In: Math
Gale-Shapley: Prove or dissprove the following theorem
In every execution of the hospitals-propose Stable Matching algorithm, there is at most one hospital that makes offers to every doctor.
If anyone can help me with a long-form proof or an example that dissproves this claim!
Let the hospitals do the "selecting"
let H represent the hospitals, and S represent the students
each h in H need to fill slots, the number of slots can vary, but
the total combined number of slots (includes every hospital) is
less than the total number of students
each student s is free until he or she has accepted (at least
temporarily), an offer from a hospital, then the student is
"matched" to the hospital (but not necessarily committed; this is
like the engagement in the men/women matching problem)
Initially all h in H have no slots "taken"; they are all "free" and
all s in S are free and not "matched". When a slot in h is "taken",
the number of free slot decreases by one. It's possible for the
number of free slots in a hospital to increase if a student first
accepts an offer from h1, then gets an offer from h2 and "leaves"

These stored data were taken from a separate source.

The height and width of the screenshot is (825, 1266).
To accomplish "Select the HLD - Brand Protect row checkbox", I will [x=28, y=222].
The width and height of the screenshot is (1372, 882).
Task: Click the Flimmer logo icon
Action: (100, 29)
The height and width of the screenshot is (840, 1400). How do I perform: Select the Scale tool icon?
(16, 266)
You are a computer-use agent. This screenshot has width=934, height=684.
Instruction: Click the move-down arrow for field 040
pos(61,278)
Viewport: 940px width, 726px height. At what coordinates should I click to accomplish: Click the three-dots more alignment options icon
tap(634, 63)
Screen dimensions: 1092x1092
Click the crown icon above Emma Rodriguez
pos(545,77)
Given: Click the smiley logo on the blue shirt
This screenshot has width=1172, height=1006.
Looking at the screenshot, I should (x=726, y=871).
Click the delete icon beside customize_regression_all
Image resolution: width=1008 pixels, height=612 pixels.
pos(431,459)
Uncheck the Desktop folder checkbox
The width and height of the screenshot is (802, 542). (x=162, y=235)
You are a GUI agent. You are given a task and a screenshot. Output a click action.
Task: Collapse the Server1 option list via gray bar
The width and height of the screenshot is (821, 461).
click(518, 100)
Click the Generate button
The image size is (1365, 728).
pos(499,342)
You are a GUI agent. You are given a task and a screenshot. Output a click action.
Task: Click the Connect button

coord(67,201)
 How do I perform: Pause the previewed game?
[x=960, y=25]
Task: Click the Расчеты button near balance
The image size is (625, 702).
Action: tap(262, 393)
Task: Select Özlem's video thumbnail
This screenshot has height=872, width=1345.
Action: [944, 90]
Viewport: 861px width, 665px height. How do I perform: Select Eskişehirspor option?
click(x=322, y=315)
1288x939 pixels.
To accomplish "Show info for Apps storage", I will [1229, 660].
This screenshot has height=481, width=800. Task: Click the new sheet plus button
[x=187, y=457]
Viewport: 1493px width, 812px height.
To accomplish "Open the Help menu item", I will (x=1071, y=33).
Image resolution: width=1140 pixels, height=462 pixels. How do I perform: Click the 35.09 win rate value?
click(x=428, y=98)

h1 for h2. Now, the number of free slots h1 has has increased by
1.
Here's the algorithm:
Initially all every slot in every h in H and all s in S are
free
While there is a hospital h with at least 1 free slot and that
hasn't offered to every student S
{
Choose a hospital h with at least 1 slots
Let s be the highest-ranked student in h's preference
list to whom h has not given an offer to
If s is free, then s accepts the offer and the number
of slots h has available decreases by 1
Else s has previously accepted an offer from h'
{
If s prefers h' to h
{
s rejects h's offer
and the slot remains free
}
Else s prefers h to h'
{
s accepts h's
offer and the number of slots h has available decreases by 1
the number of
slots h' has available increases by 1 since s is no longer going to
work there
}
}
}
Returns the matches between every slot for every h in H and each
student s in S that was matched with a slot in a hospital, along
with all the free students S who were never offered slots since
there are more students than slots available.